とある同族企業は毎年50名超の縁故採用者を本社勤務に受け入れていました。公務員のキャリアとノンキャリアのようなもので、縁故採用者は、キャリア組扱いでした。政財界の大物の血を継承する若者が、出自を明示して入社してきます。そして3年程度で退社します。
この仕組みは、経営者にとっては安定株主のようなもので決して期待を裏切りません。キャリア組の若者はハングリーではありませんが、江戸時代同様、子供の不始末は一族郎党が責めを負うので、会社にとって不都合な粗相は決して発生しません。経営者が必要とする仕事を、彼らは一族の力を使ってこなしていきます。そして3年程度のサイクルで退職し家業を継ぎます。国会議員であったり、同族会社の経営者であったり、実家の業務提携先との婚姻であったりします。
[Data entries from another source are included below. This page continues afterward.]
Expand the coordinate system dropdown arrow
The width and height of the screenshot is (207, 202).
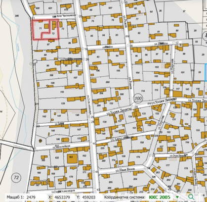coord(177,197)
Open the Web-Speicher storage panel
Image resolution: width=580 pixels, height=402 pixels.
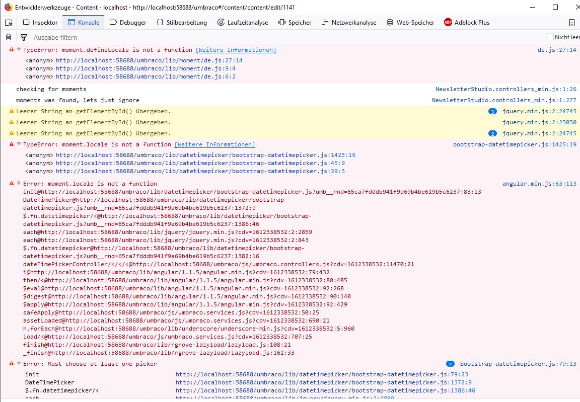coord(410,23)

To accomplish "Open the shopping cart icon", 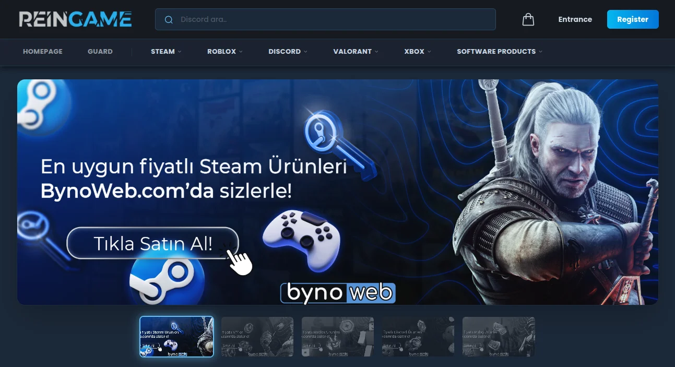I will tap(528, 19).
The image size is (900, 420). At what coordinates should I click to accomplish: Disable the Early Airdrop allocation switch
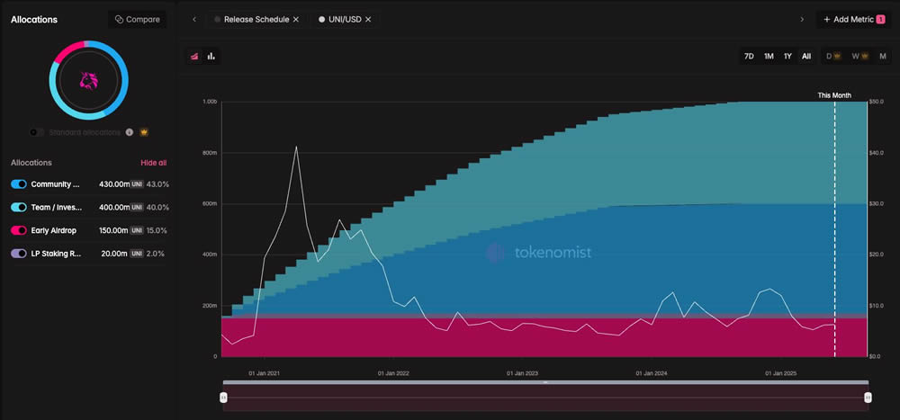click(x=19, y=230)
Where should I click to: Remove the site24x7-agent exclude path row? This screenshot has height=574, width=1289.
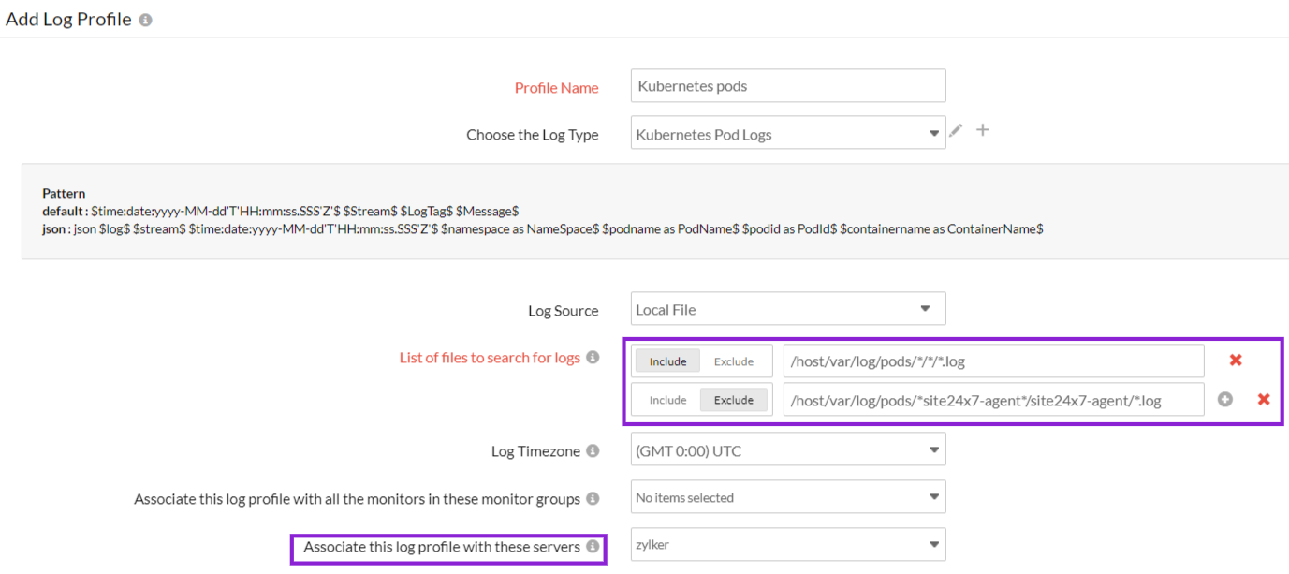coord(1264,399)
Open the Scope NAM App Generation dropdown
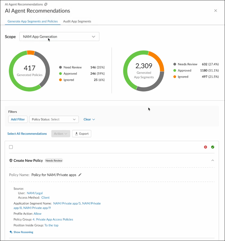Screen dimensions: 225x241 coord(59,37)
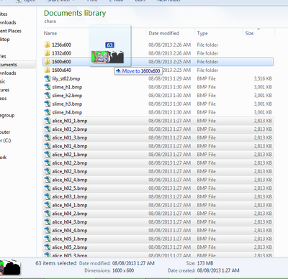Select the highlighted 1600x600 folder row
The width and height of the screenshot is (288, 279).
tap(158, 62)
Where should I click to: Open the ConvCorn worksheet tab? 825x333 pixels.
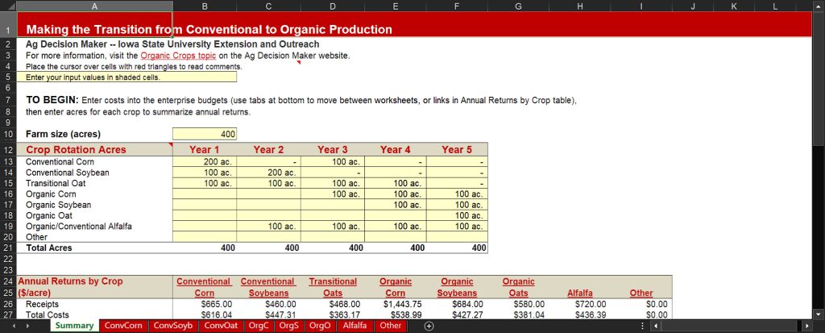click(123, 326)
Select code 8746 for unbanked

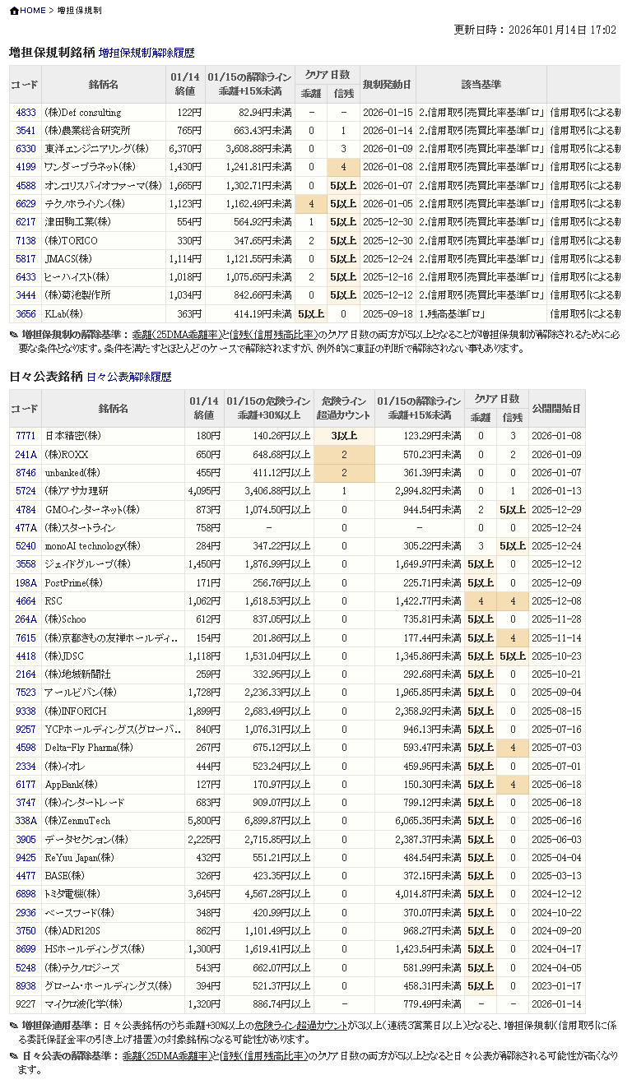[x=26, y=473]
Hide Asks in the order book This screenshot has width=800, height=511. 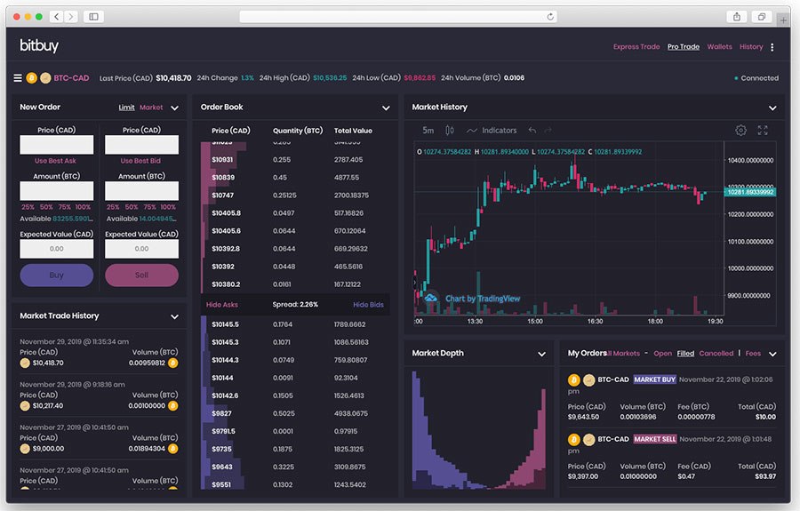221,305
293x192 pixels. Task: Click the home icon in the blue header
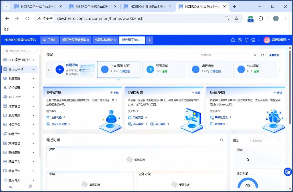pyautogui.click(x=233, y=40)
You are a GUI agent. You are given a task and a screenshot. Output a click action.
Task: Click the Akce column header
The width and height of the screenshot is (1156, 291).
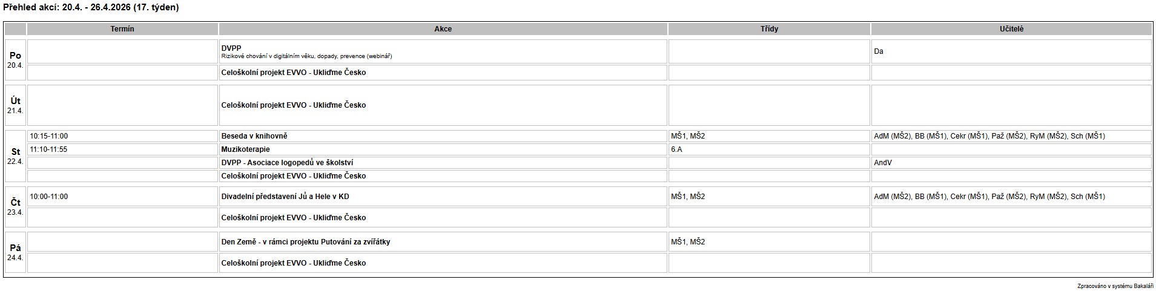(443, 29)
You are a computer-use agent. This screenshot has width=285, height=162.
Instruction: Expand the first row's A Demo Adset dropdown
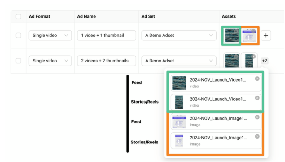coord(179,36)
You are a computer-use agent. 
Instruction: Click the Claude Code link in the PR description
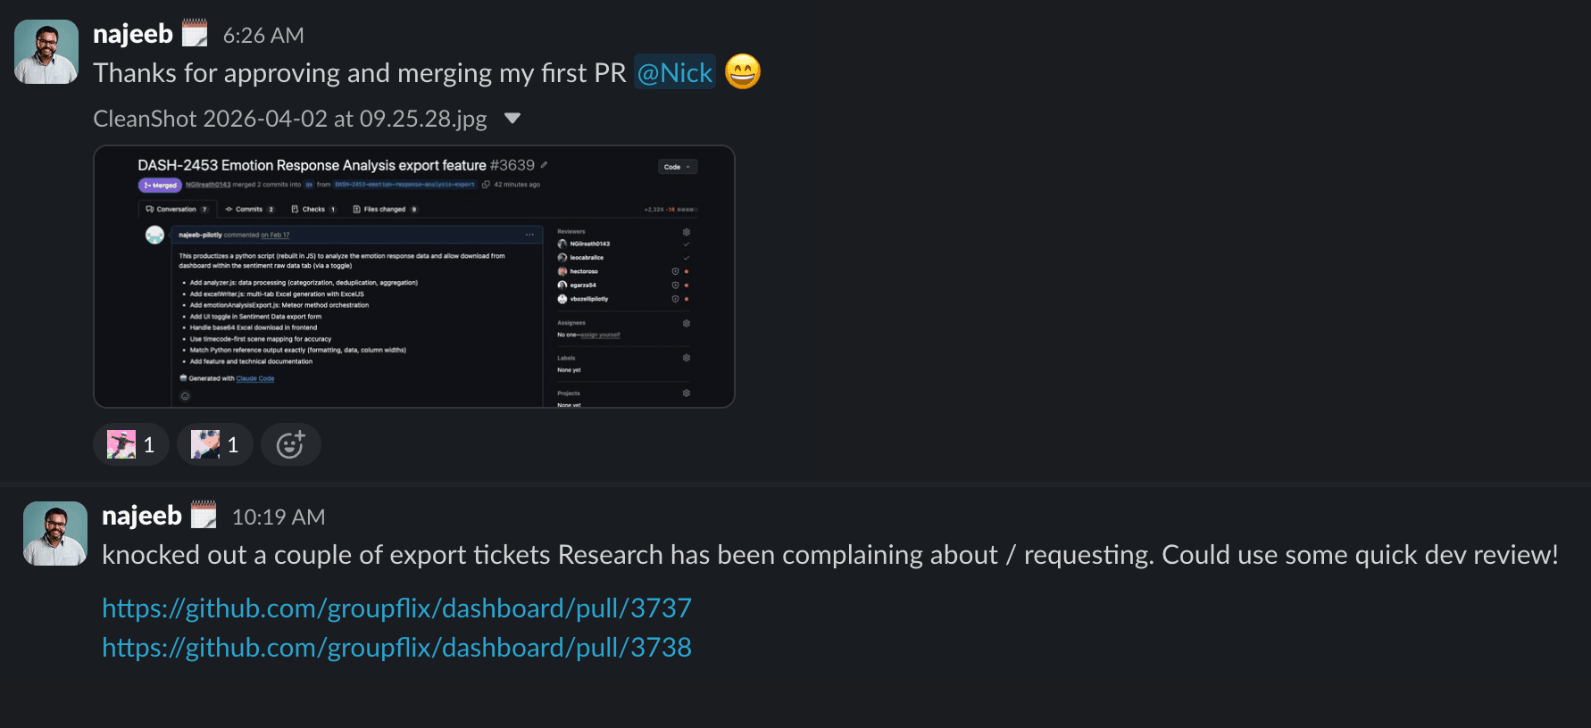tap(254, 377)
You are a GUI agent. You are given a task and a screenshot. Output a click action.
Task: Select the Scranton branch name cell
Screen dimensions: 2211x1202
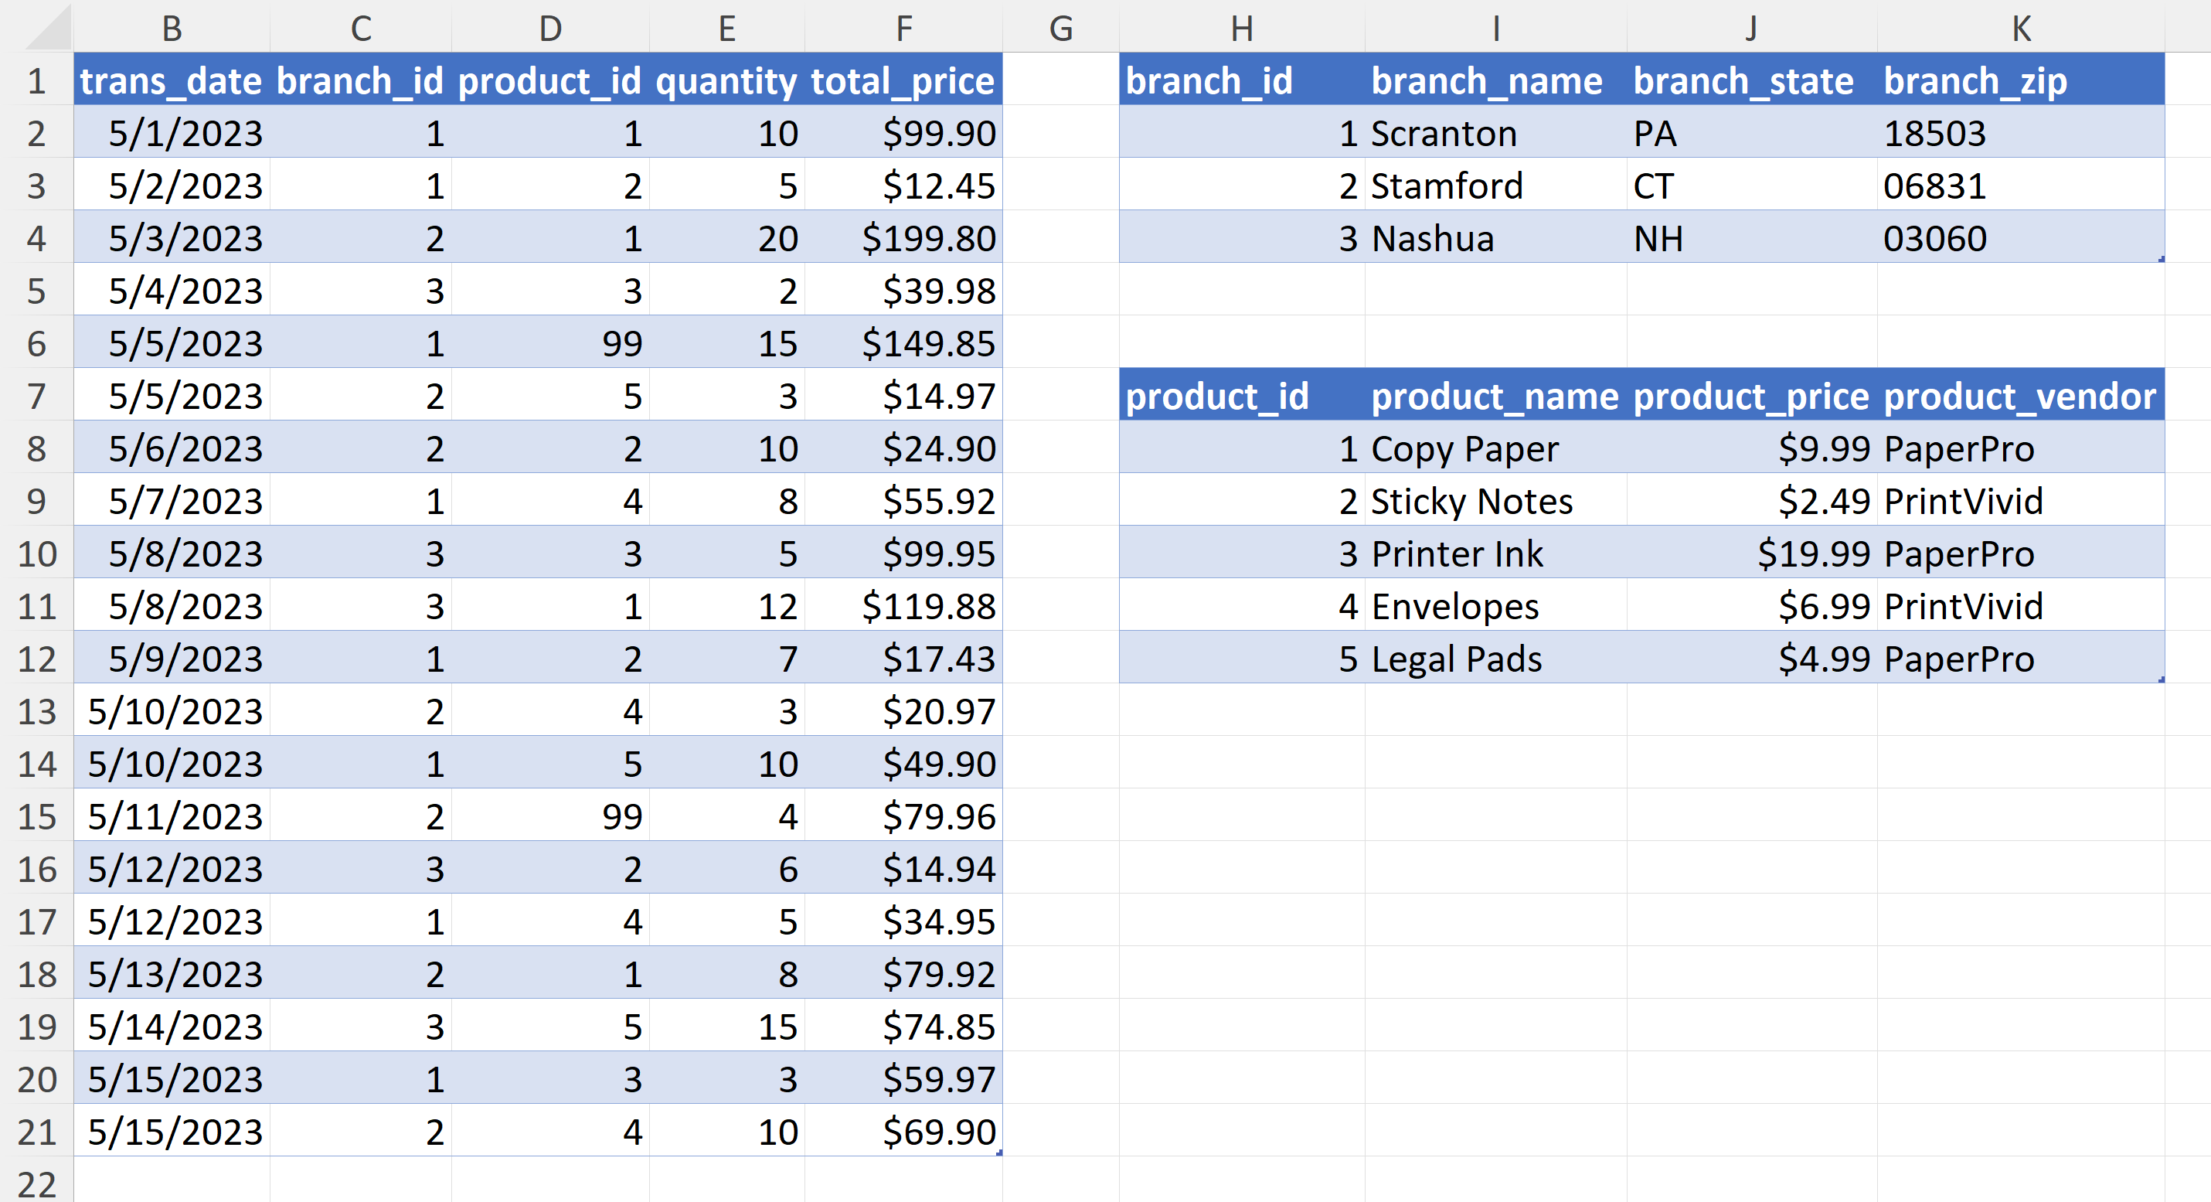click(x=1495, y=133)
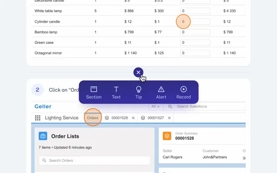Screen dimensions: 277x173
Task: Click the Order Lists briefcase icon
Action: (x=43, y=136)
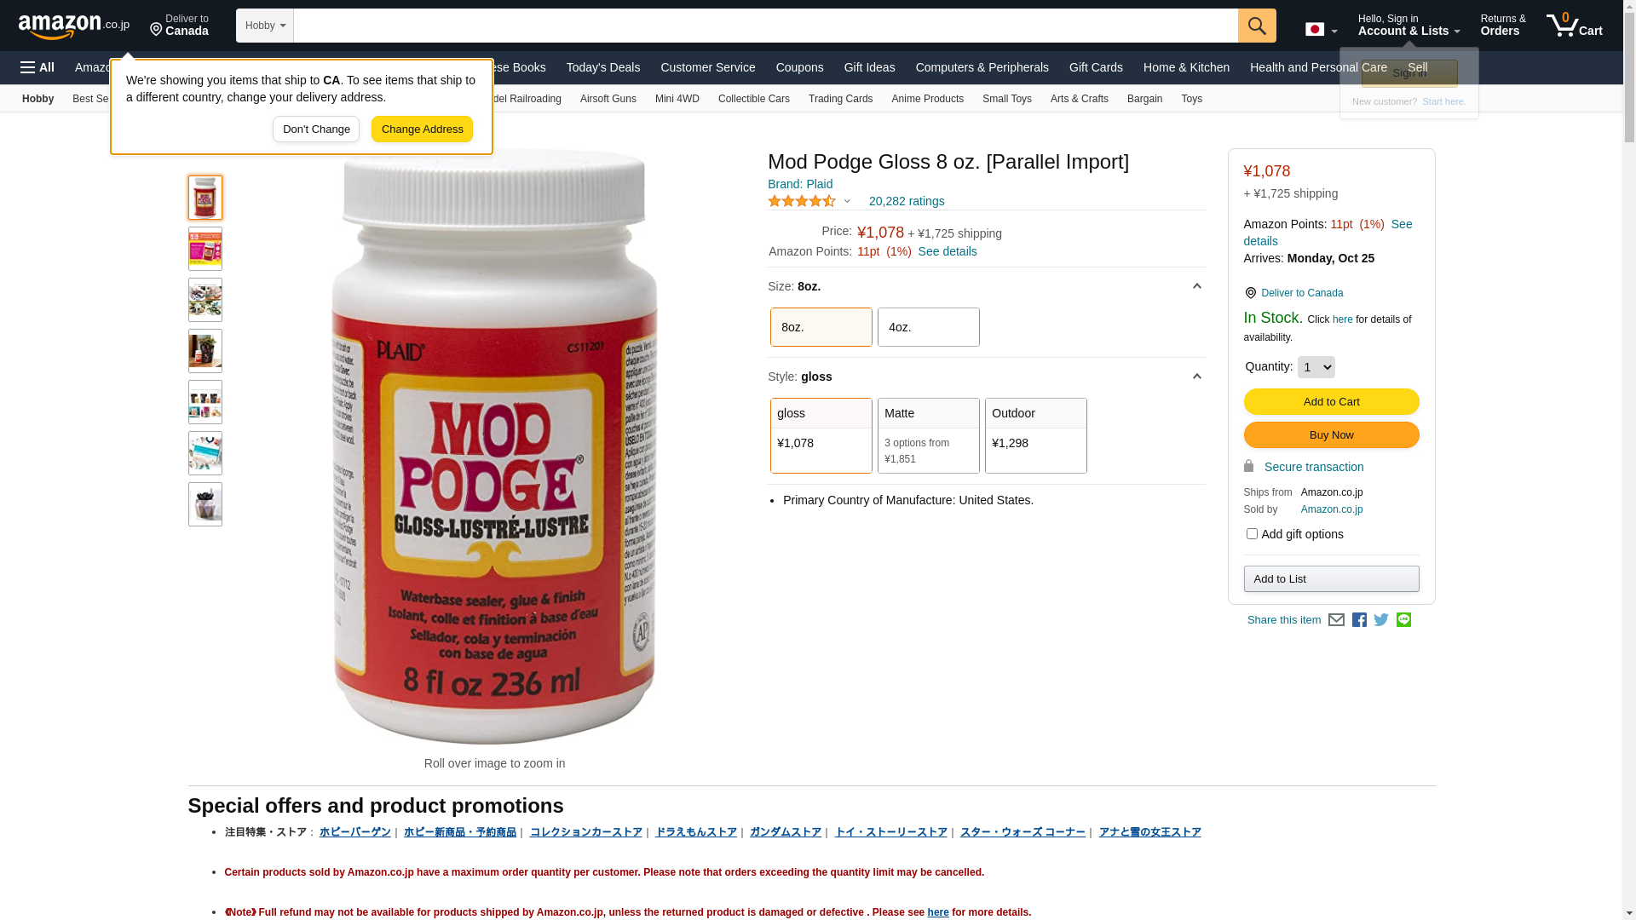The width and height of the screenshot is (1636, 920).
Task: Expand the Japan flag language selector
Action: click(x=1321, y=30)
この仕組みは、中小企業では機能しないことがあります。
大企業の営業担当責任者の子弟を、中途で採用した小さな会社がありました。この会社は、取引先企業のVIPの子弟を受け入れることで、受注増を期待しました。ところが、「買い」の思惑がおおきく外れました。三ヶ月たっても受注はなく、子弟の勤怠は非常に悪く、一般社員の評判も悪いという三重苦になりました。
「反省」
人質をとって取引が成功することは、映画ではあまりありません。このような不適切な商行為は、実現してはいけないことなのでしょう。受け入れた子弟を商売の道具にするのではなく、育てて実家に戻すという気持ちが、欠けていたのです。「人質」に属人的な欠陥があったとしても、目先の利益に惑わされて縁故採用の大義を忘れていました。